The company claims that production is “steadily increasing”, but the “bottlenecks” have caused them to delay the expected 5,000 units per week production rate to “late Q1 2018” – which means a roughly 3-month delay.
Last month, Tesla announced that it delivered only 220 Model 3 vehicles and produced 260 units during the third quarter.
At the time, the company confirmed having “production bottlenecks” – without specifying what they are but while claiming that they are not fundamental problems and they know how to resolve them.
Last week, Tesla CEO Elon Musk hinted that there might be issues at Tesla’s Gigafactory in Nevada, where the Model 3 battery pack and drive unit are being manufactured.
It has now been confirmed by Tesla in their shareholder’s letter:
“To date, our primary production constraint has been in the battery module assembly line at Gigafactory 1, where cells are packaged into modules. Four modules are packaged into an aluminum case to form a Model 3 battery pack. The combined complexity of module design and its automated manufacturing process has taken this line longer to ramp than expected. The biggest challenge is that the first two zones of a four zone process, key elements of which were done by manufacturing systems suppliers, had to be taken over and significantly redesigned by Tesla. We have redirected our best engineering talent to fine-tune the automated processes and related robotic programming, and we are confident that throughput will increase substantially in upcoming weeks and ultimately be capable of production rates significantly greater than the original specification.”
Based on its current understanding of the bottlenecks, Tesla updated its expected production ramp timeline:
“Based on what we know now, we currently expect to achieve a production rate of 5,000 Model 3 vehicles per week by late Q1 2018, recognizing that our production growth rate is like a stepped exponential, so there can be large forward jumps from one week to the next. We will provide an update when we announce Q4 production and delivery numbers in the first few days of January. With respect to the timing for producing 10,000 units per week, it has always been our intention to implement that capacity addition after we have achieved a 5,000 per week run rate.”
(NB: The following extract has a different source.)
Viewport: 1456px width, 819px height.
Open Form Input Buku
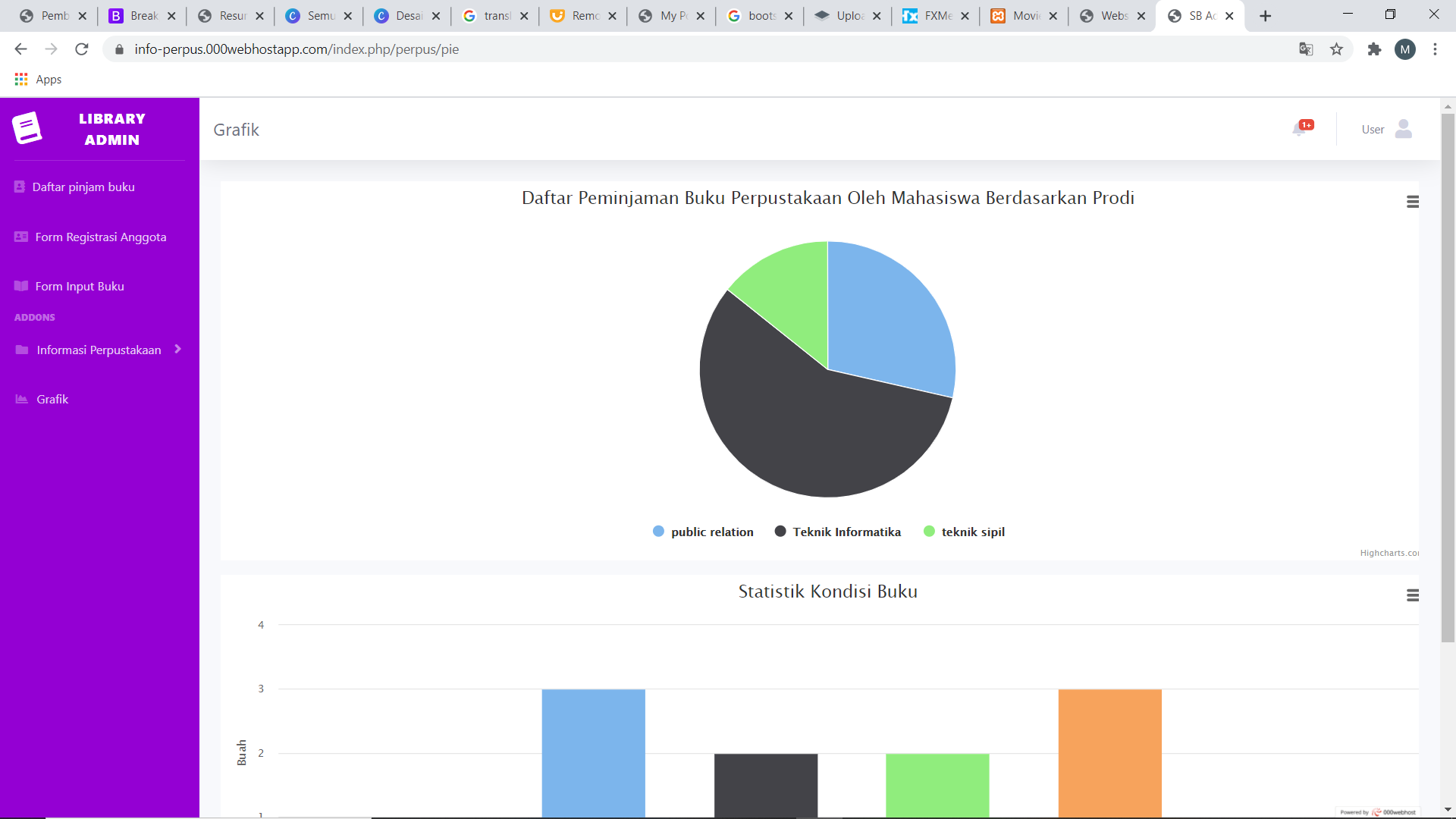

It was not all bad news. Tesla confirmed that several important manufacturing lines, “such as drive unit, seat assembly, paint shop and stamping” have demonstrated that they can already produce over 1,000 units per week “during burst builds of short duration”. according to the company.
They shared some images of those lines. Like this Model 3 body shop welding station:
And this Model 3 final assembly line:
Tesla says that the battery pack assembly, body shop welding and final vehicle assembly lines are now capable of 500 units per week, according to their short burst tests.
But even if just one line is not producing at the expected rate, it slows down the entire production no matter what lines for other components are capable of producing.
Model 3 reservation holders: it’s time to start looking at your delivery timeline estimates.